Ждать, пока он соизволит разжать пальцы, у меня нет сил. Я дергаюсь, Макар, наконец, убирает руки и отступает.
— Куда ты пойдешь, Оля? Коридор забит поступившими, врачей не хватает, а на улицу тебе точно нельзя. А если снова приступ? Я не могу тебя отпустить!
Я мотаю головой. Беру с кушетки свой пуховик, неуклюже натягиваю его на плечи и делаю шаг к двери, но натыкаюсь лишь на широкую мужскую спину. Макар проворачивает ключ и вытаскивает его из замка.
— Что ты делаешь?
— Пытаюсь удержать пациентку под присмотром, — серьезно говорит он. — Обычно этим занимаются санитары. Приходят, колят успокоительное и наблюдают, пока пациент не придет в норму.
Я непонимающе хлопаю глазами. Санитары? Успокоительное?
— У нас частенько истерики устраивают, — поясняет Макар. — Хирургия штука сложная. Люди поступают с самыми разными проблемами. Первое их чувство — шок. Оно длиться от десяти минут до часа. Второе — молчаливое смирение и третье — истерика. Последняя подавляется седативными, но я бы не хотел, чтобы тебе что-то кололи, поэтому придется потерпеть мое общество еще немного времени.
Удивительно, но его голос меня успокаивает, несмотря на то, что еще минуту назад мне хотелось уйти. Я вздыхаю и сажусь обратно на кушетку, стаскиваю пуховик и кладу его рядом.
— И почему же люди устраивают истерику?
— Не могут смириться с предстоящей операцией. Не верят в диагноз. Не хотят оперироваться, когда это необходимо.
— И что же, у вас тут мобильная бригада для таких случаев дежурит?
— Бывает, получается успокоить разговором, иногда сделать пациенту укол самому. В самых сложных случаях на помощь приходят наши парни.
— А меня ты, значит, им не отдал? — уточняю.
— С тобой я накосячил, — признается. — Простишь меня? Я не специально — вырвалось.
Я обнимаю себя руками. Как-никак, между нами есть прошлое, которое просто так не забудешь. Его резкое “ежик” выбило меня из колеи, но сейчас я спокойно сижу и слушаю его уверенный голос. Шесть лет прошло, а он, оказывается, помнит, как меня называл. И я помню, хотя убеждала себя, что забыла. Переболела и выбросила из головы. Оказывается, не выбросила. И сердце в его присутствии бьется сильнее, хотя мы не виделись не один год.
— Все нормально, — пытаюсь убедить больше себя, чем его.

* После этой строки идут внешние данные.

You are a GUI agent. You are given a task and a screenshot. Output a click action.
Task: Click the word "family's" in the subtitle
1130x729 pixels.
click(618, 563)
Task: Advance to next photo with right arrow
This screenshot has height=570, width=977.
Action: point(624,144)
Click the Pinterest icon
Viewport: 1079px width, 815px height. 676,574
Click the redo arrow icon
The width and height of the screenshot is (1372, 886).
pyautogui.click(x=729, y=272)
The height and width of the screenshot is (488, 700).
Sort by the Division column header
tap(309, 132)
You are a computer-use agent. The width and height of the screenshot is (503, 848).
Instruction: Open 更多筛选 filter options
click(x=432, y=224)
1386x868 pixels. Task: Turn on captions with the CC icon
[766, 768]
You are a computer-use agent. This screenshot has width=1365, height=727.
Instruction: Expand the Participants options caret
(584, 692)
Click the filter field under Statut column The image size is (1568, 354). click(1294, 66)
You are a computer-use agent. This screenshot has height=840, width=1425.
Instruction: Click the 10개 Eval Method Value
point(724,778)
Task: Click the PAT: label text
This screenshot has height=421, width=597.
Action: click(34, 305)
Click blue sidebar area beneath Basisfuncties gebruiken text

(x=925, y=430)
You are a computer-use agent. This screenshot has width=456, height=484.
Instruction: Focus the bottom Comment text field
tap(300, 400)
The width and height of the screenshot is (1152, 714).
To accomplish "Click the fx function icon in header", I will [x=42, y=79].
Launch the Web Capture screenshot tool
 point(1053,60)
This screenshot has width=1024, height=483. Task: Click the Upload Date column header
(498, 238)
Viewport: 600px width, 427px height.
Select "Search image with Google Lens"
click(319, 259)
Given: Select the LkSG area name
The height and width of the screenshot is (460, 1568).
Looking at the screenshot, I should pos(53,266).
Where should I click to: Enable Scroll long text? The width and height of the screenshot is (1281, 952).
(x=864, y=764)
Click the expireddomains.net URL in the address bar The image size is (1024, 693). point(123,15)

От дальнейшего разговора нас отвлекает стук в дверь. Я вздрагиваю, Измайлов идет открывать.
— Макар Игнатьевич, — в палату влетает Марина. — Там Ирина ваша звонила, говорит, вы не отвечаете. У нее приехать не получится. Машина заглохла и она пешком домой возвращается.
— Кто еще есть?
— Демид Борисович только. Он единственный из всех ответил и вроде не пил.